自分の子どもが中学・高校に入学する年齢になった親にしてみれば、子どもを中高一貫校に入れるべきかどうか、悩むのは当然のことだろう。しかし、国立大学の付属は入学試験のレベルが高いし、私立になれば経済的負担がばかにならない。こうした状況の中、文部科学省は公立の中高一貫校の設置を進めている。

■最終的には500校が目標

 東京大学が2002年11月に行った「学生生活実態調査」によると、回答者のうち私立の中高一貫校出身者が初めて過半数を超えた(50.3%)。国立大学付属の中高一貫校出身者も10%台になり、60%以上が一貫校出身者になったことになる。これとは反対に、公立高校出身者の割合は減る一方だ。東大に限らず、国公立大学・有名私立大学でも同じような傾向が目立つ。

 もちろん、大学受験が高校教育の目的のすべてではないが、その比率は決して低くはない。自分の子どもが中学・高校に入学する年齢になった親にしてみれば、子どもを中高一貫校に入れるべきかどうか、悩むのは当然のことだろう。しかし、国立大学の付属は入学試験のレベルが高いし、私立になれば経済的負担がばかにならない。こうした状況の中、文部科学省は公立の中高一貫校の設置を進めている。

 公立の一貫校には3つの種類がある。ひとつの学校として6年間教育を行う「中等教育学校」、同一設置者による中学と高校をつなぎ高校の入学選抜をしない「併設型」、中学と高校が課程や生徒の交流・連携を深める「連帯型」の3つだ。1999年4月宮崎県五ヶ瀬中等教育学校が開校したのを皮切りに、文部科学省は全国で500程度設置したいとしている。
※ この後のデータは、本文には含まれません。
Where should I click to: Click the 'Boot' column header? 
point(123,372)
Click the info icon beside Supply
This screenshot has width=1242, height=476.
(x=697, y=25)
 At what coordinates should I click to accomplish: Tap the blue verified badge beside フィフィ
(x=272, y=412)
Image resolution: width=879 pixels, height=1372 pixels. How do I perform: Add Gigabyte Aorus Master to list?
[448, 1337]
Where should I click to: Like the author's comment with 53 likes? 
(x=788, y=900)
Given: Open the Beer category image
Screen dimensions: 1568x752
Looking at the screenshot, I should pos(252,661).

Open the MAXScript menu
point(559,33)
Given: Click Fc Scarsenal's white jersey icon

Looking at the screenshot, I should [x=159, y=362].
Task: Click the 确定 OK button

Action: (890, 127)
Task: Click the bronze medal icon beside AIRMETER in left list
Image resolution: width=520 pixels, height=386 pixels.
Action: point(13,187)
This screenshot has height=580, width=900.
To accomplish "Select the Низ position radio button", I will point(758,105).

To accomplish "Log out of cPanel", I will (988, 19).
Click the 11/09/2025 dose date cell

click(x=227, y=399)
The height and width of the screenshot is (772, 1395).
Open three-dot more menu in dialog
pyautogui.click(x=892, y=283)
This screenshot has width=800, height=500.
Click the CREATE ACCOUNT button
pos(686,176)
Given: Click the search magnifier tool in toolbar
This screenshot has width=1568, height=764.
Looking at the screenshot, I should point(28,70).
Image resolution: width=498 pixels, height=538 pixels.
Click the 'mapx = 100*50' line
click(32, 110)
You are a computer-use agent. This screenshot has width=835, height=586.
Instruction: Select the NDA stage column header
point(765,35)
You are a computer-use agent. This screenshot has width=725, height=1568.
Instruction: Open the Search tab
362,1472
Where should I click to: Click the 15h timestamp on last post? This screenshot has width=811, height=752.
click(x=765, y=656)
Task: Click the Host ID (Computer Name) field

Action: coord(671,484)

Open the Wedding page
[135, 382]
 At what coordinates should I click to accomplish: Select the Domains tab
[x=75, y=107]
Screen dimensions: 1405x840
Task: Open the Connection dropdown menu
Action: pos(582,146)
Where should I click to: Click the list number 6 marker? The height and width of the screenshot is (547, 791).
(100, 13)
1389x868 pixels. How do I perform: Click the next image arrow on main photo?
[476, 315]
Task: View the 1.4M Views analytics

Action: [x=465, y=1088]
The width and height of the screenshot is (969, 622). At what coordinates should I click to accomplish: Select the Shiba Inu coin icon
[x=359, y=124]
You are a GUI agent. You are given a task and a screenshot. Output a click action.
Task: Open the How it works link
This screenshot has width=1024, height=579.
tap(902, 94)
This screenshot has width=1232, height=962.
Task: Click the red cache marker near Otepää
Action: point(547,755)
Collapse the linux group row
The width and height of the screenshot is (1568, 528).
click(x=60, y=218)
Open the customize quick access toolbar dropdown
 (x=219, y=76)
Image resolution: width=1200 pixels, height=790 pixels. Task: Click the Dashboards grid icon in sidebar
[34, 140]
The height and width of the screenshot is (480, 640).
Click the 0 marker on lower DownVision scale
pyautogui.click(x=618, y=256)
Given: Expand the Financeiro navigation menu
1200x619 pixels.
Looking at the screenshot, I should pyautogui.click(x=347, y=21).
 全国的に見てみると、2003年度までに設置されたのが26校、2004年度以降も42校の設置が計画されている(連携型を除く)。東京都では2005年度に白鴎高校をもとにした一貫校をはじめ、2010年度までに11校が設置される計画になっている。

■一貫校の魅力とは?

 公立一貫校の魅力は、何よりも経済的負担が少ないことだ。「いい大学に入れるためには私立の中高一貫校に」と考える親に、新たな選択肢を提供することになる。そのほかにも、中高一貫教育の利点は多い。

 まず、中学・高校と分断されることなく6年間を通じて系統的なカリキュラムを組むことができるので、その分時間的な余裕が生まれる。その時間を、体験学習、地域の学習、国際化・情報化に対応した学習などに与える、というのが文科省の大きなねらいだ。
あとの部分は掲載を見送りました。